An alternative to interacting with the real world via proxy would be having a "cyberspace" world like the Matrix, though that would require extreme refinement to make it as real as real can be. This latter option would permit a sort of "virtual retirement" from the world, and if the vast majority of humanity retired to cyberspace for eternity, then perhaps the world could grow somewhat "wild" and unspoilt again, with only the cybernetic mausoleums deep within the mountains being where humanity has effect, meaning the world wouldn't be scarred by war or pollution.
However, we'd need to clean up the world quite a bit, seeking clean and safe power supplies, before we retire from reality, since it'd be rather sloppy and inconsiderate to have coal-fired power stations belching out smoke to generate the power needed to run the world and suchlike. Then again some semblance of maintenance would definitely be required to keep the digital world alive, and maybe we could actually have the proxy-people around for minds to gather important materials when we need to fabricate spare parts to maintain the world.
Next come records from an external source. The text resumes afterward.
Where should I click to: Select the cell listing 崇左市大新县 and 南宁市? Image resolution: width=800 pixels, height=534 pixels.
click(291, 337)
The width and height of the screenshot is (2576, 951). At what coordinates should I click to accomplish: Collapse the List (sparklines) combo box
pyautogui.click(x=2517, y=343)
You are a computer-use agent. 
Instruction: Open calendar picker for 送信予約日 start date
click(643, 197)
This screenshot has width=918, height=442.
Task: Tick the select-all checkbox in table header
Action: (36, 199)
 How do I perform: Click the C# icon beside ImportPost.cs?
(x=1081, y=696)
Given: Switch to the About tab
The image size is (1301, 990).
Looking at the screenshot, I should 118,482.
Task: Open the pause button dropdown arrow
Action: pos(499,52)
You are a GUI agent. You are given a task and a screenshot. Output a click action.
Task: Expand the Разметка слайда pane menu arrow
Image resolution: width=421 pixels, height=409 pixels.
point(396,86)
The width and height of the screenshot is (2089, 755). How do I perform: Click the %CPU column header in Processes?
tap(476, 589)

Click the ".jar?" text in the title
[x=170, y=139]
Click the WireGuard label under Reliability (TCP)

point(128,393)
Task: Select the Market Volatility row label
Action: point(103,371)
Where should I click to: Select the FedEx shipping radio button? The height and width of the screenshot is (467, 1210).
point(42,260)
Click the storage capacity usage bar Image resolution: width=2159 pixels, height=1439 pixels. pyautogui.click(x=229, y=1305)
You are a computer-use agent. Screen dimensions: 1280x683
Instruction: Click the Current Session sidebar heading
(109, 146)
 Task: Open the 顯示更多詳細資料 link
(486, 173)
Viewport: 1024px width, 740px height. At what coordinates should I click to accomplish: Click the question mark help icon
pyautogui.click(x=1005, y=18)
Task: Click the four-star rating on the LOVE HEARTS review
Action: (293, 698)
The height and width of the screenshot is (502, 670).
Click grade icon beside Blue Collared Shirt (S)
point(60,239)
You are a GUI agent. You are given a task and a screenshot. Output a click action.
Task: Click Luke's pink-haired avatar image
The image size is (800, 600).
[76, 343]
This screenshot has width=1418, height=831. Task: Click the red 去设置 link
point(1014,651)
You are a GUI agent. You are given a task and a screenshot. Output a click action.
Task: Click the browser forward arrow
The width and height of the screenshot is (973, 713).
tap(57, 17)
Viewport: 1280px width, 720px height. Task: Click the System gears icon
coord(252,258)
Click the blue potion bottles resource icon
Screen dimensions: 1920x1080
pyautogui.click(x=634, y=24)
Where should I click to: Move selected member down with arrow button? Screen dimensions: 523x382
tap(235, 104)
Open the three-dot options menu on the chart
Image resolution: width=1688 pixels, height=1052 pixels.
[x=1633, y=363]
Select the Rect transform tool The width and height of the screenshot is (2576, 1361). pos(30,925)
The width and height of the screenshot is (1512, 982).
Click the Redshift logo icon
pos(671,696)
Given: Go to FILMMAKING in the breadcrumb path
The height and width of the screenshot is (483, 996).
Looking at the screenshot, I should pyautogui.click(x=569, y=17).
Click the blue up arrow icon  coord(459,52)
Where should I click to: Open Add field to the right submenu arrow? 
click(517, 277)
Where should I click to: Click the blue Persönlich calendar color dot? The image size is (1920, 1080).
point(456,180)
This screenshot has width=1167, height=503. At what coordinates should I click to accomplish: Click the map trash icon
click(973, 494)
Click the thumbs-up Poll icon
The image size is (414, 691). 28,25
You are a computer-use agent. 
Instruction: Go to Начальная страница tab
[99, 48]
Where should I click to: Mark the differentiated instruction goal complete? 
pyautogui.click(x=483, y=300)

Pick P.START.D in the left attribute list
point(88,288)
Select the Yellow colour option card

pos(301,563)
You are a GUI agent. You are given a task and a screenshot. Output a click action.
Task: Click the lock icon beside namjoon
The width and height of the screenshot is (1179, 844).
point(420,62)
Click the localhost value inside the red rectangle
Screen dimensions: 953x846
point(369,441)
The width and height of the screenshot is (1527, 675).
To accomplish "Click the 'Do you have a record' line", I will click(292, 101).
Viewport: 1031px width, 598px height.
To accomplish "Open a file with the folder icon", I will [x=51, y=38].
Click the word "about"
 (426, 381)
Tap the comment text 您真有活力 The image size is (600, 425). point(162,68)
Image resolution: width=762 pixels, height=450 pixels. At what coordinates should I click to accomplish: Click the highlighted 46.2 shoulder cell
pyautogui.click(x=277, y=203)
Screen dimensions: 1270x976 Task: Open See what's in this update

All in all, retiring from the physical body to a durable mecha-brain would mean that we don't take up as much space on the planet, and could create our own virtual worlds to live in, leaving the Earth to grow naturally and heal from the damaged man has inflicted. If anything it'd make an interesting sci-fi story.
But aside from that, i'd welcome a rez if I died too early, though if there was an afterlife as an alternative, i'd probably take the afterlife if I didn't have any loose ends that needed tying up. Unless it's like some sort of pseudo-Hell where people are punished forever for accumulated transgressions; in which case i'd embrace staying alive to avoid the seemingly-unfair judgement. If it were limited sentencing and rehabilitation like what Hell actually SHOULD have been written like, as well as what the penal system should be like, then i'd be ok with it; i'm always open to the concept of something being wrong with me, which I think there definitely is, and i'd probably welcome a chance to change and become a better person.